Dataset records
───
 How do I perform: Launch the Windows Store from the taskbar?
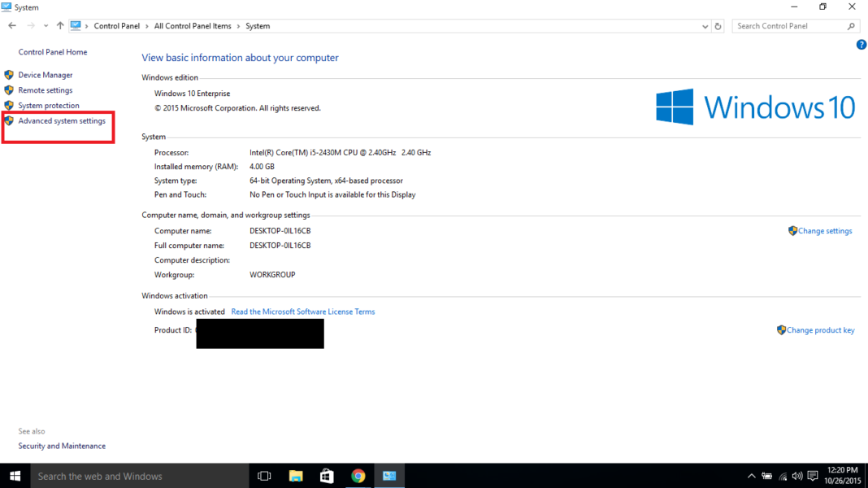pos(326,475)
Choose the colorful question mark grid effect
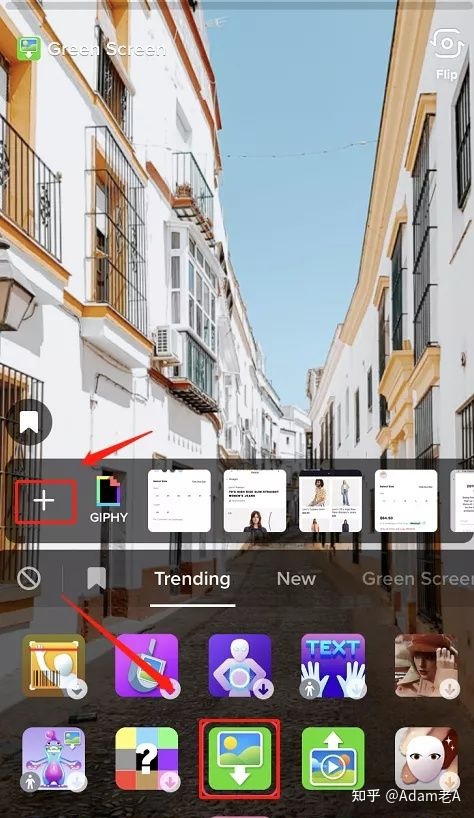This screenshot has height=818, width=474. [x=147, y=759]
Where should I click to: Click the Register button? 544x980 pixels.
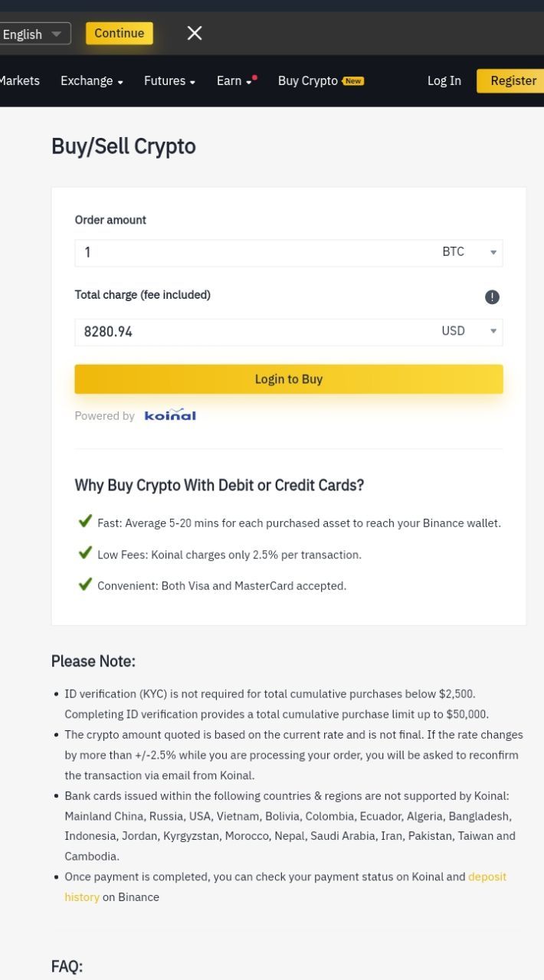511,80
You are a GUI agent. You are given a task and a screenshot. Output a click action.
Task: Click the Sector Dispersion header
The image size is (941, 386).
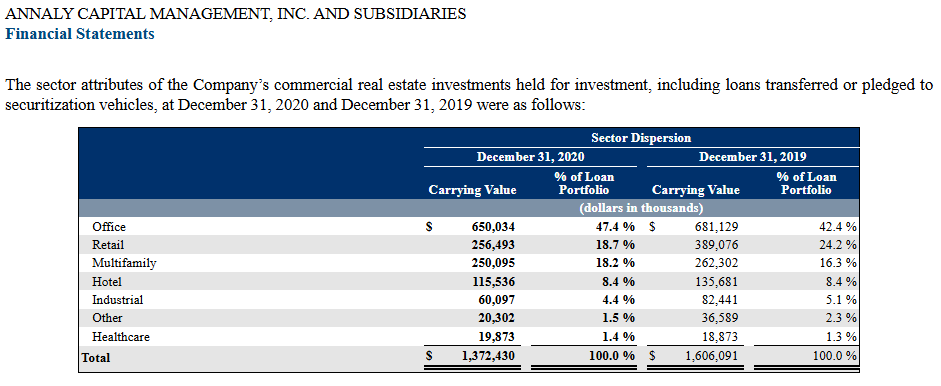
───
WHAT TO WORK ON » Write out the records shown above exactly, but do not include any images.

TASK RESULT »
 How do I perform: Launch the Windows Store from the taskbar?
pos(326,475)
Choose the colorful question mark grid effect
This screenshot has height=818, width=474. [x=147, y=759]
Where should I click to: Click the Register button? 544x980 pixels.
511,80
You are a GUI agent. You are given a task and a screenshot. Output a click action.
Task: Click the Sector Dispersion header
The image size is (941, 386).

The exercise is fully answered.